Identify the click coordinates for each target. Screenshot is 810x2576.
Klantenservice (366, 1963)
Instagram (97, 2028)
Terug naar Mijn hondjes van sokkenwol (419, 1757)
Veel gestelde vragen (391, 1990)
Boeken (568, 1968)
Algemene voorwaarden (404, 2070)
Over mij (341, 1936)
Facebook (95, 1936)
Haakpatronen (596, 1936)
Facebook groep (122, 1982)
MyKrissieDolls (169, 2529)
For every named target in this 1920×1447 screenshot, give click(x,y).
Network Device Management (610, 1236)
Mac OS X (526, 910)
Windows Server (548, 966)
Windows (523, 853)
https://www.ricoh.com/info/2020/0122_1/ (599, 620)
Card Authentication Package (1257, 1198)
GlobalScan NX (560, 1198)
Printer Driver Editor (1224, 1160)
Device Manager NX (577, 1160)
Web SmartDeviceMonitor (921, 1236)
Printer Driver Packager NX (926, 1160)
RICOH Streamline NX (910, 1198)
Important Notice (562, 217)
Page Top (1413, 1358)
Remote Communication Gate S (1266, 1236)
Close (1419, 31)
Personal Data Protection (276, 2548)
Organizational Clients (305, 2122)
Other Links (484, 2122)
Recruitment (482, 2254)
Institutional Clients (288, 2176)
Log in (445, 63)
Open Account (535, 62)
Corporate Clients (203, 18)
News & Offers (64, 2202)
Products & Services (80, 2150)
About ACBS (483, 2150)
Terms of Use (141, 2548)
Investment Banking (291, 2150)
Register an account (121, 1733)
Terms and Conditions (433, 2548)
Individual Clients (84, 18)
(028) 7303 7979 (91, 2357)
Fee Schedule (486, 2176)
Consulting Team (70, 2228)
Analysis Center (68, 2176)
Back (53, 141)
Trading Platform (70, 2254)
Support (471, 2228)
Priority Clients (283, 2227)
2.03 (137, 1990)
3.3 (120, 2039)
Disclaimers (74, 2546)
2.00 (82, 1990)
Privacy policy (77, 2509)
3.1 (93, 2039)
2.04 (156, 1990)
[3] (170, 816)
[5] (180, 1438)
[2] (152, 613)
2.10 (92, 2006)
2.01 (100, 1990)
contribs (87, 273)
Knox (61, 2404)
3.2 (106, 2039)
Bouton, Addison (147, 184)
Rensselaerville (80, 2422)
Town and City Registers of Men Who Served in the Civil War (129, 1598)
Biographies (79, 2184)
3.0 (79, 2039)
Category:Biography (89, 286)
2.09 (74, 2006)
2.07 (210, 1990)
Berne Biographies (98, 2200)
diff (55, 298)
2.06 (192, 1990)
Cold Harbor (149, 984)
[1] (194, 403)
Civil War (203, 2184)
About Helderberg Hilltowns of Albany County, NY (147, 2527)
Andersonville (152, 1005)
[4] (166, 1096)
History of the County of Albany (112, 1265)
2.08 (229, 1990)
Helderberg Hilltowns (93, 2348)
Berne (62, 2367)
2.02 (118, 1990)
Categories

══════════

● **WORK REQUEST**:
From the first record to the last, copy everything exactly.

● **WRITTEN SOLUTION**:
Identify the click coordinates for each target. Screenshot is 810x2576.
Klantenservice (366, 1963)
Instagram (97, 2028)
Terug naar Mijn hondjes van sokkenwol (419, 1757)
Veel gestelde vragen (391, 1990)
Boeken (568, 1968)
Algemene voorwaarden (404, 2070)
Over mij (341, 1936)
Facebook (95, 1936)
Haakpatronen (596, 1936)
Facebook groep (122, 1982)
MyKrissieDolls (169, 2529)
For every named target in this 1920×1447 screenshot, give click(x,y).
Network Device Management (610, 1236)
Mac OS X (526, 910)
Windows Server (548, 966)
Windows (523, 853)
https://www.ricoh.com/info/2020/0122_1/ (599, 620)
Card Authentication Package (1257, 1198)
GlobalScan NX (560, 1198)
Printer Driver Editor (1224, 1160)
Device Manager NX (577, 1160)
Web SmartDeviceMonitor (921, 1236)
Printer Driver Packager NX (926, 1160)
RICOH Streamline NX (910, 1198)
Important Notice (562, 217)
Page Top (1413, 1358)
Remote Communication Gate S (1266, 1236)
Close (1419, 31)
Personal Data Protection (276, 2548)
Organizational Clients (305, 2122)
Other Links (484, 2122)
Recruitment (482, 2254)
Institutional Clients (288, 2176)
Log in (445, 63)
Open Account (535, 62)
Corporate Clients (203, 18)
News & Offers (64, 2202)
Products & Services (80, 2150)
About ACBS (483, 2150)
Terms of Use (141, 2548)
Investment Banking (291, 2150)
Register an account (121, 1733)
Terms and Conditions (433, 2548)
Individual Clients (84, 18)
(028) 7303 7979 (91, 2357)
Fee Schedule (486, 2176)
Consulting Team (70, 2228)
Analysis Center (68, 2176)
Back (53, 141)
Trading Platform (70, 2254)
Support (471, 2228)
Priority Clients (283, 2227)
2.03 (137, 1990)
3.3 (120, 2039)
Disclaimers (74, 2546)
2.00 (82, 1990)
Privacy policy (77, 2509)
3.1 (93, 2039)
2.04 (156, 1990)
[3] (170, 816)
[5] (180, 1438)
[2] (152, 613)
2.10 (92, 2006)
2.01 (100, 1990)
contribs (87, 273)
Knox (61, 2404)
3.2 (106, 2039)
Bouton, Addison (147, 184)
Rensselaerville (80, 2422)
Town and City Registers of Men Who Served in the Civil War (129, 1598)
Biographies (79, 2184)
3.0 (79, 2039)
Category:Biography (89, 286)
2.09 (74, 2006)
2.07 (210, 1990)
Berne Biographies (98, 2200)
diff (55, 298)
2.06 (192, 1990)
Cold Harbor (149, 984)
[1] (194, 403)
Civil War (203, 2184)
About Helderberg Hilltowns of Albany County, NY (147, 2527)
Andersonville (152, 1005)
[4] (166, 1096)
History of the County of Albany (112, 1265)
2.08 (229, 1990)
Helderberg Hilltowns (93, 2348)
Berne (62, 2367)
2.02 (118, 1990)
Categories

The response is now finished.